**Records to process**

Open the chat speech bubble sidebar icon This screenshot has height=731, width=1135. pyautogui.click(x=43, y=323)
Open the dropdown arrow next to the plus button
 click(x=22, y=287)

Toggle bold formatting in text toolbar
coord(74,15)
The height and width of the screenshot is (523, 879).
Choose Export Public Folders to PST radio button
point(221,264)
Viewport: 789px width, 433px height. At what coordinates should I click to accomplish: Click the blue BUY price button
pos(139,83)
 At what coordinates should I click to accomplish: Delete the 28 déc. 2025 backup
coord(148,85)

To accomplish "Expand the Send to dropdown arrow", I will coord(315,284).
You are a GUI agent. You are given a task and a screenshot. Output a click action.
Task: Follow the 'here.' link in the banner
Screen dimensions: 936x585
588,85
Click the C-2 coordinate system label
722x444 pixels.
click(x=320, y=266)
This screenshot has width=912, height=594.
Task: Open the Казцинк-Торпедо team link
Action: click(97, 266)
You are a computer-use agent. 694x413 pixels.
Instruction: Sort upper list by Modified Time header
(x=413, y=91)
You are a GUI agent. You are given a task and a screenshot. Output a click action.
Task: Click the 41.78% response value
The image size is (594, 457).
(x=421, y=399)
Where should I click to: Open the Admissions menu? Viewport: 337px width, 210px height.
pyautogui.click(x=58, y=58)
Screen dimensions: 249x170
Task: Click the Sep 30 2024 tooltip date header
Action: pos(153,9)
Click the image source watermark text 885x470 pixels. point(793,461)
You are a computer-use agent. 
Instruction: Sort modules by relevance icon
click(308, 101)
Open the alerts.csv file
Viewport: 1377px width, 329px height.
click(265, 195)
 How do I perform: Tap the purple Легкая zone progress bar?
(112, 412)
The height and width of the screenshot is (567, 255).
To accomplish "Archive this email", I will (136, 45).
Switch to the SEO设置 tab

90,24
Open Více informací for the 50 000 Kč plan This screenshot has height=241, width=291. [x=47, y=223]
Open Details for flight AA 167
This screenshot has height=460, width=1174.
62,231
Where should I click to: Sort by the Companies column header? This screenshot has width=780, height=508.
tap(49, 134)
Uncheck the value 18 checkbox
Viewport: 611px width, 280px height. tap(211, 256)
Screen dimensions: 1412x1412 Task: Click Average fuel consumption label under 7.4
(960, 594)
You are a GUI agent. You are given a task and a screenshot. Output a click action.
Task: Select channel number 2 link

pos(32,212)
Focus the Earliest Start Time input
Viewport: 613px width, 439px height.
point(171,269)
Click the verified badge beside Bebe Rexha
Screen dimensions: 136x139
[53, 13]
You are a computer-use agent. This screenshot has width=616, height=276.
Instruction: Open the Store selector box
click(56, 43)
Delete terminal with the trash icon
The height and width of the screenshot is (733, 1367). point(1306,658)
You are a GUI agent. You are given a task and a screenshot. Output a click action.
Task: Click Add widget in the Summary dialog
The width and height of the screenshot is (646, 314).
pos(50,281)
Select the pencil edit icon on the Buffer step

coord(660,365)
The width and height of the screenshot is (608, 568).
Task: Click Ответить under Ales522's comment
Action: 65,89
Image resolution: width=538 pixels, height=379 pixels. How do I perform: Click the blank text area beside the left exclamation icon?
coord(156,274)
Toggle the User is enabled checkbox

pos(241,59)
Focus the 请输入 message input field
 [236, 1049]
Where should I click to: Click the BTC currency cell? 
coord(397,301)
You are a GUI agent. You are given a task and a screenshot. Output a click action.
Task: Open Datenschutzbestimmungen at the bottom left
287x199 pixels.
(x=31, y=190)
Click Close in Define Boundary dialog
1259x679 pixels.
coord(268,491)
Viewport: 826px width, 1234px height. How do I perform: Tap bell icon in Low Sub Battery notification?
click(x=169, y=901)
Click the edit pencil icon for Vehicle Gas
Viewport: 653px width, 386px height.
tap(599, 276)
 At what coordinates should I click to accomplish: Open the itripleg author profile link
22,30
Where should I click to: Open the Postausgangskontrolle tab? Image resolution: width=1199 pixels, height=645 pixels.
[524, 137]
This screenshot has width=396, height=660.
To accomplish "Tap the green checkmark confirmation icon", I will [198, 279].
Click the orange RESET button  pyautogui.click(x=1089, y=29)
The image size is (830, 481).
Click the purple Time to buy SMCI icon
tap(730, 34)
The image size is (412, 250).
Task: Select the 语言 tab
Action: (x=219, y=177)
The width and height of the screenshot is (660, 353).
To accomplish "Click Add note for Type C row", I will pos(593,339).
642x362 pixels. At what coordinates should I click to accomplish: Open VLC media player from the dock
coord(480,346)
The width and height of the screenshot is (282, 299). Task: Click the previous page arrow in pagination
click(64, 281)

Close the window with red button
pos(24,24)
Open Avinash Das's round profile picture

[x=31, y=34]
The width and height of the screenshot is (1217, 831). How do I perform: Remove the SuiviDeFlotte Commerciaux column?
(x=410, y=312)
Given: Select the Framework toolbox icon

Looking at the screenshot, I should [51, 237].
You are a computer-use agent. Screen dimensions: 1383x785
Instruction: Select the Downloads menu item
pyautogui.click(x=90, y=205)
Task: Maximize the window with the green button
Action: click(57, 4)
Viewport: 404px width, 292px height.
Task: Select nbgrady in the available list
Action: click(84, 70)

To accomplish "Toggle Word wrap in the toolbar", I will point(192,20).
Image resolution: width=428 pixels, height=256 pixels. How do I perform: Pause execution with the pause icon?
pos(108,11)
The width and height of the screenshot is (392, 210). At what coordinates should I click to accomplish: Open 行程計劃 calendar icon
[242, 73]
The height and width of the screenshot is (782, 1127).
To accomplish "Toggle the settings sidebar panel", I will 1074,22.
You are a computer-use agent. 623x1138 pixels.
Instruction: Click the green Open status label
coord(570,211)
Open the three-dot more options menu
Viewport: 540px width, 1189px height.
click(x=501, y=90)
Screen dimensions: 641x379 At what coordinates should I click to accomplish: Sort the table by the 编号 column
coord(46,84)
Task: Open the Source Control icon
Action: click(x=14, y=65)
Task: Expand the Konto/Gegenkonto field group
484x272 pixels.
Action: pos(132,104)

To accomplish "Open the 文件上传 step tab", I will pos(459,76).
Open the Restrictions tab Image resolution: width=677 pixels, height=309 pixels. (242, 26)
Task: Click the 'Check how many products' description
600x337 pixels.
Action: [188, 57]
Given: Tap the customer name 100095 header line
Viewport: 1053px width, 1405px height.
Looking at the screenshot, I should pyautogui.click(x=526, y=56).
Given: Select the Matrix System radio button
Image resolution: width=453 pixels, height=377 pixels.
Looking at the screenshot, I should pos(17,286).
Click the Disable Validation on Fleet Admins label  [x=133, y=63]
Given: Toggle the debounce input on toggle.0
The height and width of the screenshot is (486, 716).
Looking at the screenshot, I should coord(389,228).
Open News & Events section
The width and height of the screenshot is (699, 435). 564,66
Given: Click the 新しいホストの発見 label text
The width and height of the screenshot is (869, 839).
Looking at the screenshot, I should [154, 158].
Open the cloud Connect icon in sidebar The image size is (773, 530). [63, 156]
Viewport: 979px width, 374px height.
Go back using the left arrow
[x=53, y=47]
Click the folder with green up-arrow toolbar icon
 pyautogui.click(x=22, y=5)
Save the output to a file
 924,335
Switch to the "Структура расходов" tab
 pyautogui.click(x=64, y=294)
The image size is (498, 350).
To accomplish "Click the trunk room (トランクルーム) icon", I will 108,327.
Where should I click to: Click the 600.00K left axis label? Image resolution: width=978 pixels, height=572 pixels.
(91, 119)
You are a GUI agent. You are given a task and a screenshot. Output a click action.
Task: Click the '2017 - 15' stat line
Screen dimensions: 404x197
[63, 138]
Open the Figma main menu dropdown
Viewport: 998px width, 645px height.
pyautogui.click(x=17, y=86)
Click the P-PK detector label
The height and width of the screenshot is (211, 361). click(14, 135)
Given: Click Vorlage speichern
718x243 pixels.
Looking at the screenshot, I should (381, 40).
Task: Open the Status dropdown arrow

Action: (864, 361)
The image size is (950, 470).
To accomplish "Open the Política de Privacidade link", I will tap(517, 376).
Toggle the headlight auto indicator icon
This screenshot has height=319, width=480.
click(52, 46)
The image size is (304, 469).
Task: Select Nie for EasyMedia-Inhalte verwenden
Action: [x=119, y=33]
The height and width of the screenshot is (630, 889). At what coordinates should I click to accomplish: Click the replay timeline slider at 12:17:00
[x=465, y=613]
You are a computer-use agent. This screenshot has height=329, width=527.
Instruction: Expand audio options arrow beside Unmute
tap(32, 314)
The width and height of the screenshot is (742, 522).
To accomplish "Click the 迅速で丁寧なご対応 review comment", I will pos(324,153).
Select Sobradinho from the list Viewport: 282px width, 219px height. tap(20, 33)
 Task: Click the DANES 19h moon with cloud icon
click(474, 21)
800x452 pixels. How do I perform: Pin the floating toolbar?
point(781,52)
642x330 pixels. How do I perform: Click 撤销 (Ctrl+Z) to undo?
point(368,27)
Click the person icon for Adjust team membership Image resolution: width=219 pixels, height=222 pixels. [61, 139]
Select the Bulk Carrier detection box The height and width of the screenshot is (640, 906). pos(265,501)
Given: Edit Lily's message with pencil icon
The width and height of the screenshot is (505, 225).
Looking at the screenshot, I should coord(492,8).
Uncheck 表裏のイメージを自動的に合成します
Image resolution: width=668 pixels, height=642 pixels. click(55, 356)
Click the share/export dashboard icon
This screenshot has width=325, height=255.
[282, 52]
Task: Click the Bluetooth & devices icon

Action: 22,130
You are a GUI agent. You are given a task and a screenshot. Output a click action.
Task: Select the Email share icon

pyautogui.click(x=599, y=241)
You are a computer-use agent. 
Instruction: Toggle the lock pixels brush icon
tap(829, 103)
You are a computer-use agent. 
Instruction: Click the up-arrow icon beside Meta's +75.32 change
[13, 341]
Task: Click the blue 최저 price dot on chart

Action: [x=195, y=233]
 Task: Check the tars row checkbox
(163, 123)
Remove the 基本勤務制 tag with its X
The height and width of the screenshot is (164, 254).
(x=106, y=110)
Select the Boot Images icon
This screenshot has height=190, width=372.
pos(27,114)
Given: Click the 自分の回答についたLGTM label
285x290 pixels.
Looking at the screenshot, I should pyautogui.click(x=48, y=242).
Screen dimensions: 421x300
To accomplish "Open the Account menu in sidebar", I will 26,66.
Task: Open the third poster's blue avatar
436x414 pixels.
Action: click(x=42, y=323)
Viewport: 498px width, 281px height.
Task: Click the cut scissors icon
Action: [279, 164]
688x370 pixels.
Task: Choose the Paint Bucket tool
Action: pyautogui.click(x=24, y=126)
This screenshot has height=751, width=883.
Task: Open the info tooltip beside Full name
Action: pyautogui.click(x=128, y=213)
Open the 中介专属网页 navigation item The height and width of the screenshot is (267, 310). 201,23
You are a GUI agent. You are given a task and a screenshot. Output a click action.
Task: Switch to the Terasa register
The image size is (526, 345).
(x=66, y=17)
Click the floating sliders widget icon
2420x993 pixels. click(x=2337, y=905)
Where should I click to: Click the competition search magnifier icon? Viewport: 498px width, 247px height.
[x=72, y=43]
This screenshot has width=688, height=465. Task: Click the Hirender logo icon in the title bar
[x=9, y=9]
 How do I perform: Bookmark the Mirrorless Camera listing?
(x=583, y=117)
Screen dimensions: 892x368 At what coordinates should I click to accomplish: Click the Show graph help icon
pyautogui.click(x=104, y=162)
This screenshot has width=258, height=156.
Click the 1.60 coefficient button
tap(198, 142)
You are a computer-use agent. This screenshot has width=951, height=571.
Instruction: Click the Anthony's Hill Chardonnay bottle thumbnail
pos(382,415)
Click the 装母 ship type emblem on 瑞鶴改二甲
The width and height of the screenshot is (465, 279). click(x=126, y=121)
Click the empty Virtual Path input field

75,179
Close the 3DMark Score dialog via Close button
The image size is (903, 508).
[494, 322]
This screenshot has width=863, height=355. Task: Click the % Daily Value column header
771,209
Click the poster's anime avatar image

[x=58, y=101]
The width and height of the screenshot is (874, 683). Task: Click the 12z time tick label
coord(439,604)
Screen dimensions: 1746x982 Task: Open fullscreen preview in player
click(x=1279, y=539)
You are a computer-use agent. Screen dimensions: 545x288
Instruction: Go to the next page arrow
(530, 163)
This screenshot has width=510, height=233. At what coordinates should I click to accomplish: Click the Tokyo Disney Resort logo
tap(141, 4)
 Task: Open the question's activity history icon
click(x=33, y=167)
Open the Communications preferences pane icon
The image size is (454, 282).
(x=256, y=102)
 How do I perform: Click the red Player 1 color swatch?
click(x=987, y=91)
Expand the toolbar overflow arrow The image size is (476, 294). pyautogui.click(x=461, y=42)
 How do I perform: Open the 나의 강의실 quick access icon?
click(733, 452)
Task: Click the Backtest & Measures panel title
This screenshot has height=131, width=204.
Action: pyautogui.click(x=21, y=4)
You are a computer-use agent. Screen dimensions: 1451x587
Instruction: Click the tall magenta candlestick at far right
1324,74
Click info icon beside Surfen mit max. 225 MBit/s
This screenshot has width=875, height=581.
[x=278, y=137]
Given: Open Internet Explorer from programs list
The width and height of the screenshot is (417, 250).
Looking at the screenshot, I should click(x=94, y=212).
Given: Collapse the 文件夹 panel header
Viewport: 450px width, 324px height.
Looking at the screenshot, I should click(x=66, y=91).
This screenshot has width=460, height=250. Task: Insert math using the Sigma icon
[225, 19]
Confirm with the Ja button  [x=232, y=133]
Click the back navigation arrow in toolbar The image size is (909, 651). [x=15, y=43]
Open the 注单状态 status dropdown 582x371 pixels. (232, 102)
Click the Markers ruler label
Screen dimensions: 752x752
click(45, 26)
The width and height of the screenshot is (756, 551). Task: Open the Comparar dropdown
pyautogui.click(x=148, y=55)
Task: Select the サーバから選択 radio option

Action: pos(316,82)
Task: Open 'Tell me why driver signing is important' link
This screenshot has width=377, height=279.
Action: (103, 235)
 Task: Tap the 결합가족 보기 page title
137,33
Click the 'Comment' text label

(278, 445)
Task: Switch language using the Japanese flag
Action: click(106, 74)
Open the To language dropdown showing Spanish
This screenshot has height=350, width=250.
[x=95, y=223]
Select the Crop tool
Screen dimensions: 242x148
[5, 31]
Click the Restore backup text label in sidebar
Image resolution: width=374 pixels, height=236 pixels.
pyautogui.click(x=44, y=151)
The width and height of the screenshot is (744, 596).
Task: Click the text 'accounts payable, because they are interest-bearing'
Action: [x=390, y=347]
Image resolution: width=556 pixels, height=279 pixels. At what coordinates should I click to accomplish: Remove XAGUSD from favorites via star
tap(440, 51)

**What you have to do**
Reading through the records above, report each line in which the string "dialog" is found.

**Exercise answer**
Task: Click Add widget in the Summary dialog
Click Close in Define Boundary dialog
Close the 3DMark Score dialog via Close button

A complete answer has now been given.